DATA FOR REVIEW
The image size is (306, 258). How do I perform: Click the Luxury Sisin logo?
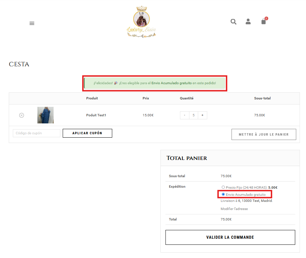(x=141, y=22)
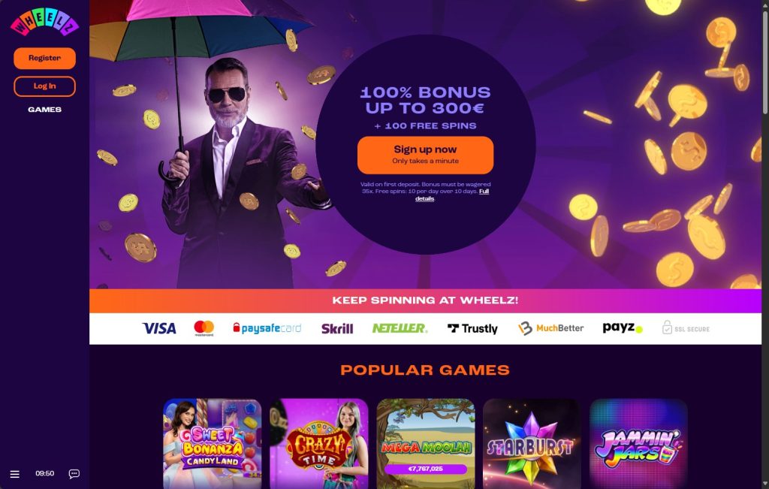Click the Mastercard logo
The image size is (769, 489).
pyautogui.click(x=204, y=328)
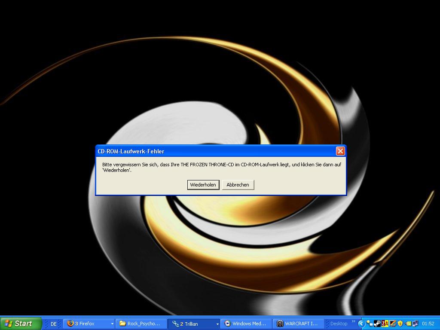Click the Wiederholen button

tap(203, 185)
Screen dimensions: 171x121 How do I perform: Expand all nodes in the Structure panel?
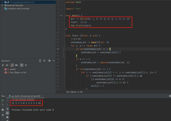pyautogui.click(x=40, y=61)
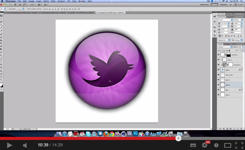
Task: Pick the Gradient tool in the toolbox
Action: pos(1,49)
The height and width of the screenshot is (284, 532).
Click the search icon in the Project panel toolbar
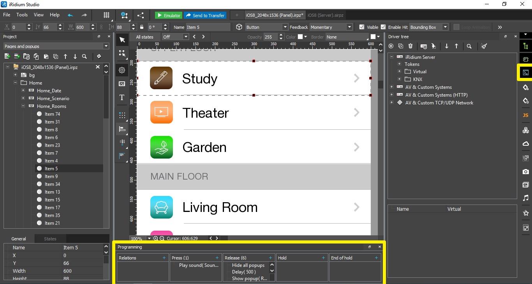pyautogui.click(x=85, y=56)
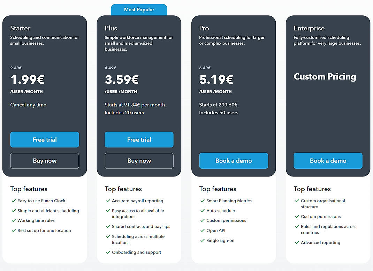Click the checkmark beside Custom permissions in Enterprise
Viewport: 373px width, 271px height.
(297, 217)
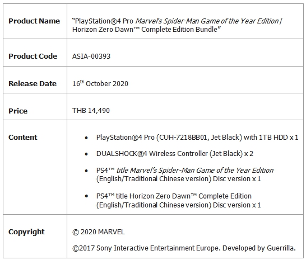Click the product code ASIA-00393
306x260 pixels.
pyautogui.click(x=91, y=56)
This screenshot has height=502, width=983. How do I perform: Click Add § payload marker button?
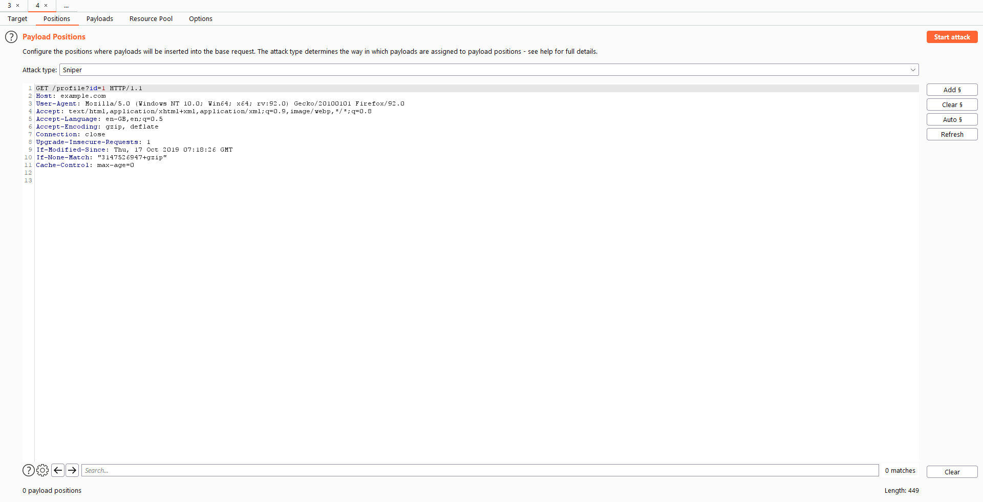pos(952,90)
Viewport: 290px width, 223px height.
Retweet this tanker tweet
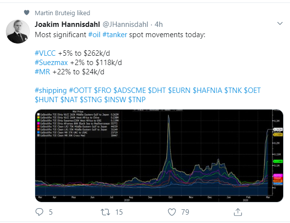pyautogui.click(x=105, y=212)
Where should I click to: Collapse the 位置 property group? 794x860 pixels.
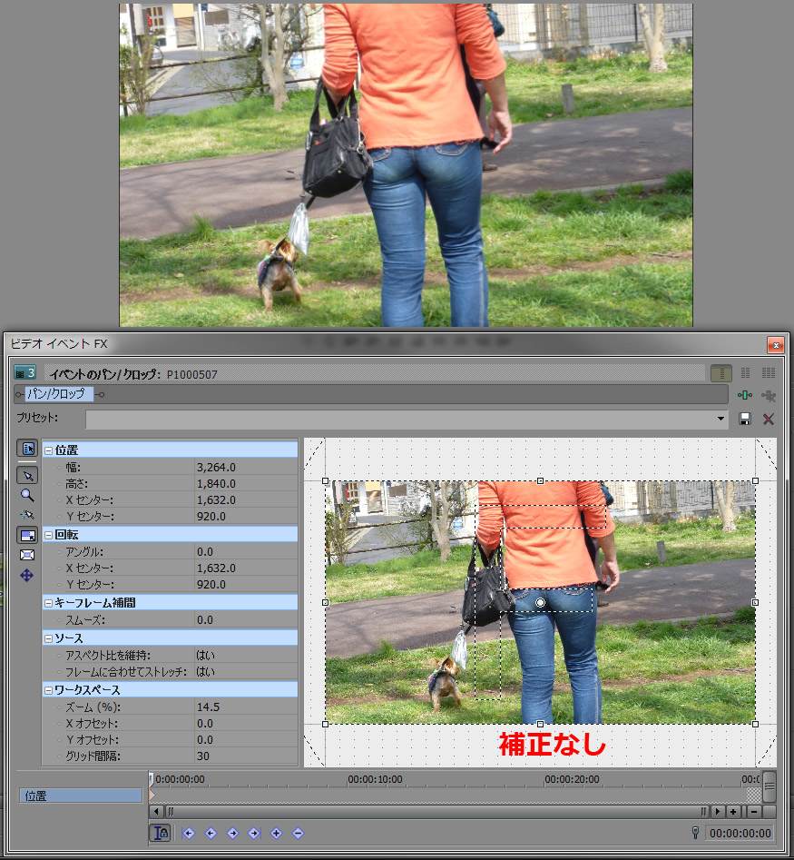click(49, 450)
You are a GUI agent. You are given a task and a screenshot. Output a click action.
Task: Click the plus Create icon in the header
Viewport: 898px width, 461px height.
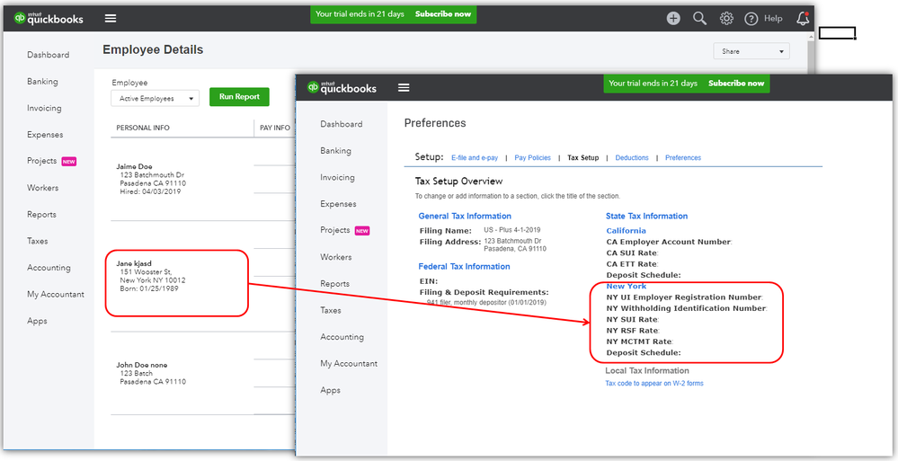point(673,18)
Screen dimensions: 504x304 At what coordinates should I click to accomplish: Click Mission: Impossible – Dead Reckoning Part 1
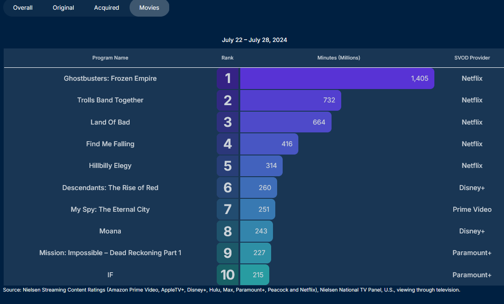pyautogui.click(x=110, y=253)
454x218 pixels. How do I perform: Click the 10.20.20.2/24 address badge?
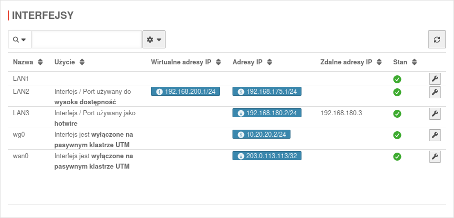pyautogui.click(x=262, y=134)
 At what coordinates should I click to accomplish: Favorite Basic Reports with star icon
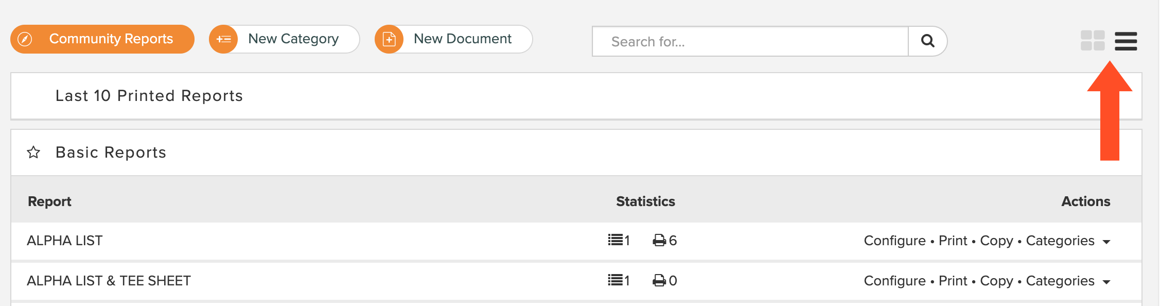[33, 152]
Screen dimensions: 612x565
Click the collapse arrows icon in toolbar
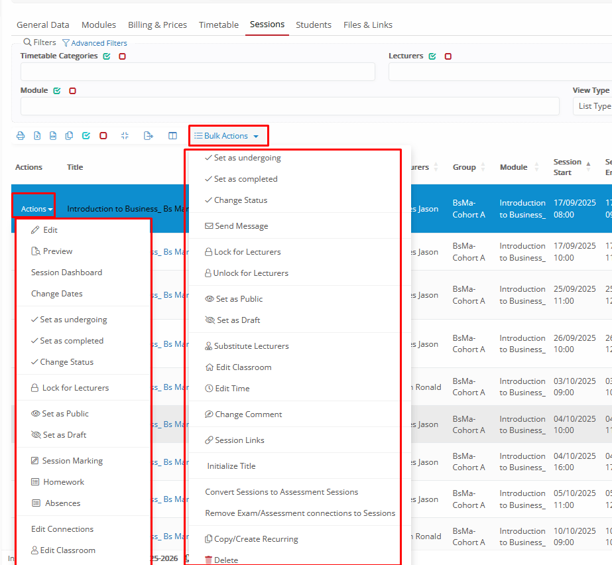(x=125, y=136)
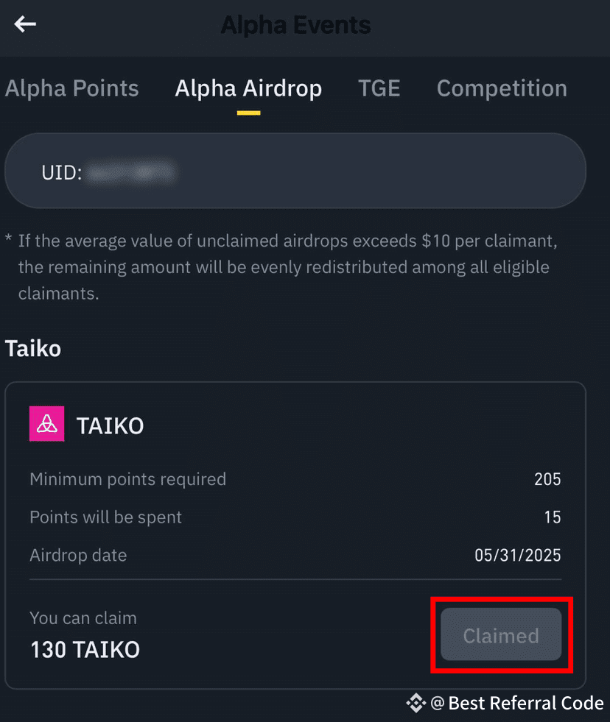Select the Alpha Airdrop tab
This screenshot has height=722, width=610.
coord(248,88)
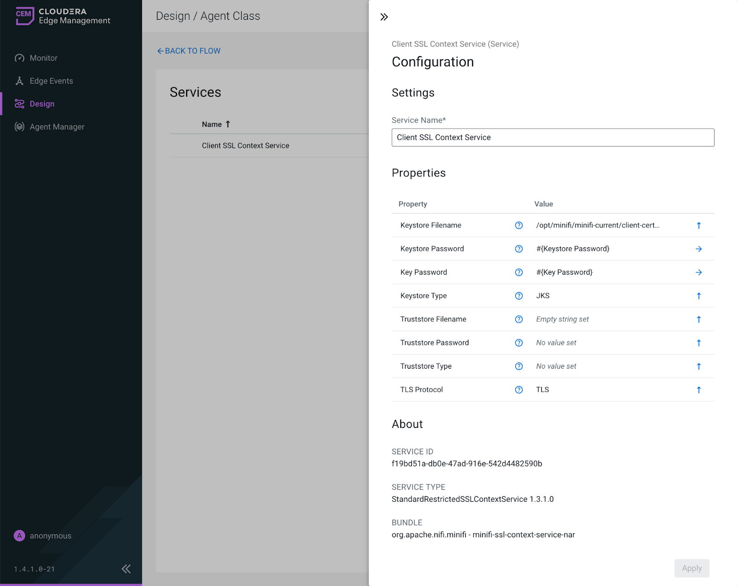737x586 pixels.
Task: Go to Edge Events section
Action: tap(51, 81)
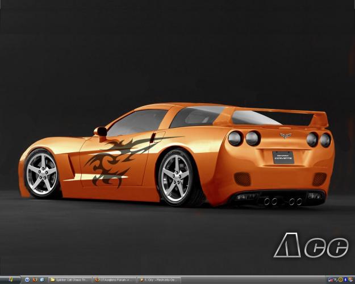Open the Bluetooth tray icon
The image size is (355, 284).
pos(345,280)
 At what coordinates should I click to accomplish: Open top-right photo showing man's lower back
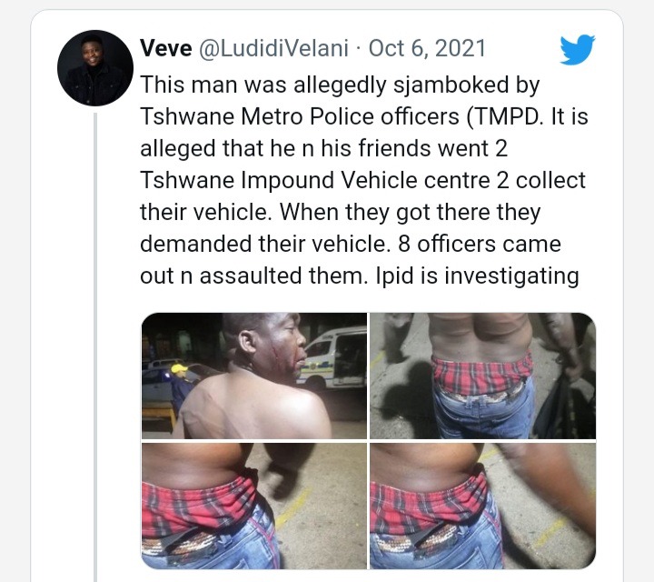tap(482, 376)
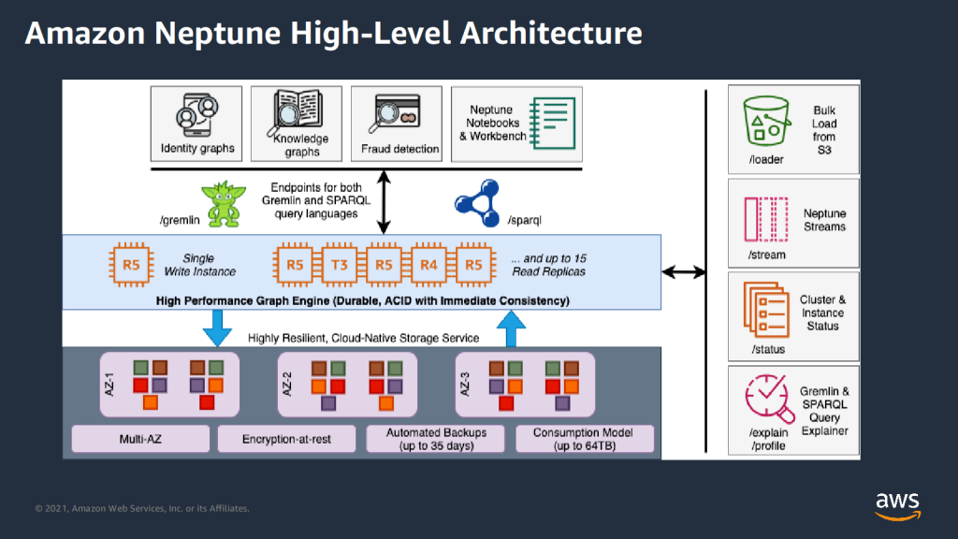Click the Multi-AZ label box

coord(140,439)
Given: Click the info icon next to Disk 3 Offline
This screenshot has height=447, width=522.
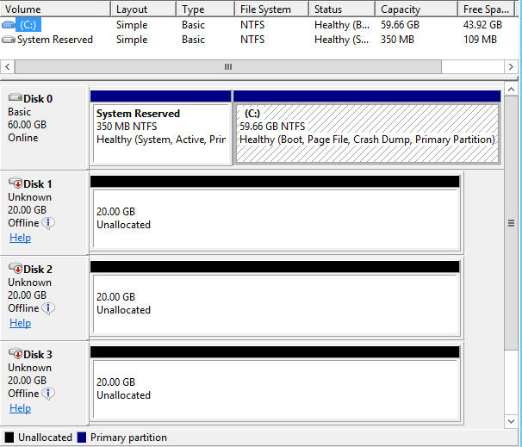Looking at the screenshot, I should 48,394.
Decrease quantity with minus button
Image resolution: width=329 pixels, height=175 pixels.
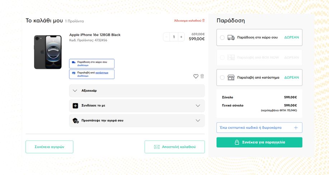(x=166, y=37)
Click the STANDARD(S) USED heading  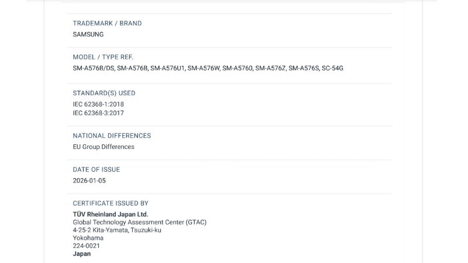[x=104, y=93]
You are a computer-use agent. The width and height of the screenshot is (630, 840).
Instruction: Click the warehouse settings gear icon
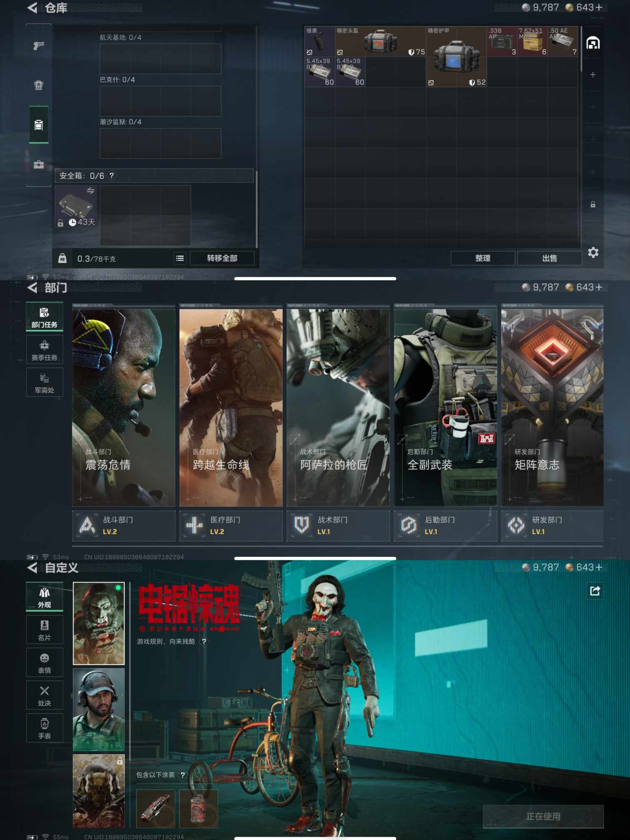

WHAT YOU ARE ASKED TO DO
From the listing above, pick out every line containing "agent".

OUTPUT BELOW
You are a GUI agent. You are given a task and a screenshot. Output a click action.
You are a computer-use agent. The width and height of the screenshot is (630, 840).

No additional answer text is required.